Киваю. Что я еще могу сделать?
– Я ни с кем в постель не прыгнула, – поспешно говорит она. – Тебе от этого легче?
Нет, не легче. Теперь я чувствую себя сволочью, потому что спросил. С трудом киваю.
– Вот и отлично. – Мо складывает руки на груди, постукивая пальцами по предплечьям. – Куда запропастились наши коктейли?
– Я заказал водку-мартини. Кажется, она не торопится.
Быстро, нужно сменить тему. Я очень не хочу, чтобы мы сейчас провалились в неуклюжее молчание, которое неизбежно приводит к многословной неспособности понять друг друга.
– А как ты смогла замаскироваться под Эйлин? Даже я сначала поверил.
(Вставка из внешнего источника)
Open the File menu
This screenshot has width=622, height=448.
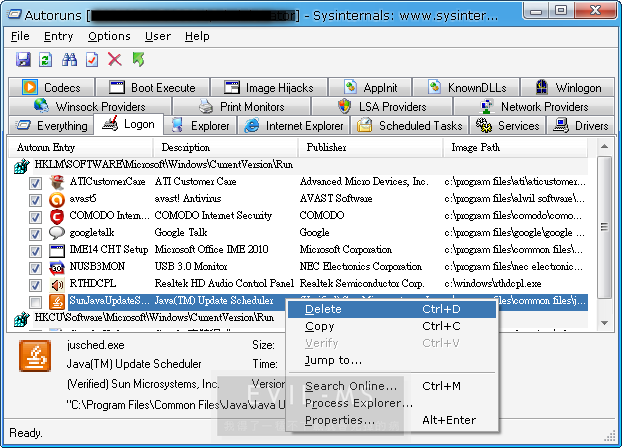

– Ну, это легко, – с облегчением отвечает Мо и улыбается так, что у меня начинает быстрее биться сердце. – Ты знал, что Брейн увлекается косметологией? Говорит, что среди его лучших друзей есть дрэг-квин. У нас было достаточно данных внешнего наблюдения, чтобы знать, как выглядит Эйлин, так что я вызвала Брейна на «Йорк», чтобы он меня загримировал перед штурмом. Парик, подходящая одежда, латексная краска для тела, чары второго класса – родная дочь бы не отличила. Под конец мы использовали «Аристократическую бледность»™. Она, конечно, с жучком, но мы сделали так, чтобы я ничего не увидела, пока не окажусь на борту корабля. А потом я просто пошла в центр управления по карте, которую мы взяли в папке Энглтона…
Я поднимаю руку.
– Погоди.
– Что? – удивленно смотрит на меня Мо.
– Скрипка у тебя с собой? – шепчу я, пригибаясь.
– Нет, а что?..
Вот дерьмо.
– Нам коктейли не несут.
– И?
– А этот сюжет изложен в документе, который называется ЧАС ЗОЛОТОЙ ГЛАЗ, так сказал Энглтон, а Прогностический отдел говорит, что я нужен здесь, и…
– И?
Я опускаюсь на колени и вытаскиваю мобильник, перевожу его в беззвучный режим и включаю камеру. Осторожно выставляю его из-за дивана, потом забираю и рассматриваю бар. Никого. Тихонько ругаюсь и жму на иконку тавматургического блокнота. Затем переворачиваю стакан над столом и поспешно черчу контур пальцами в остатках пива. Я отчаянно жалею, что так быстро все выпил, – остались считанные капли.